▶ TO BE DONE: Update the stretch from "You are a GUI" through "Click the red" by putting "star" in place of "heart", and write out those lines again with nothing else altered.

▶ INFORMATION PROVIDED:

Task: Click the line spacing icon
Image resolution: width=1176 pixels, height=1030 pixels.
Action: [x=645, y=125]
* * *
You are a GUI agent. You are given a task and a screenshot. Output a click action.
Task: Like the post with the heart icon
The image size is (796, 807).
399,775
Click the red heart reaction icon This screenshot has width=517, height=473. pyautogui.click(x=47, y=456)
* * *
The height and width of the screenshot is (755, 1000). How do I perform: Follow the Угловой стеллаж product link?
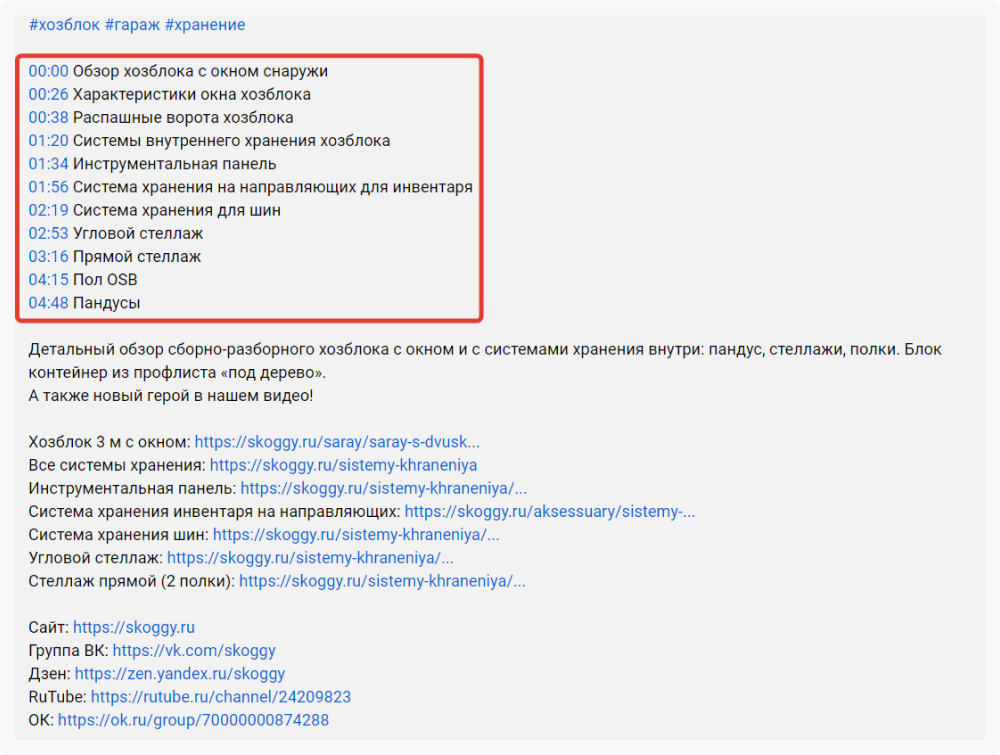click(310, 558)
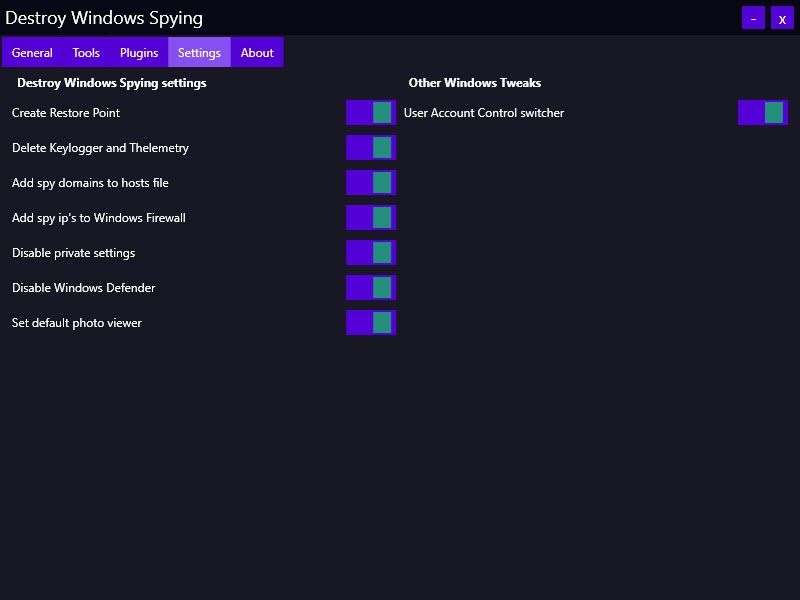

▶ EXERCISE ANSWER:
You are a GUI agent. You are given a task and a screenshot. Output a click action.
Task: Like the post with the star icon
The image size is (796, 807).
399,775
Click the red star reaction icon This screenshot has width=517, height=473. pyautogui.click(x=47, y=456)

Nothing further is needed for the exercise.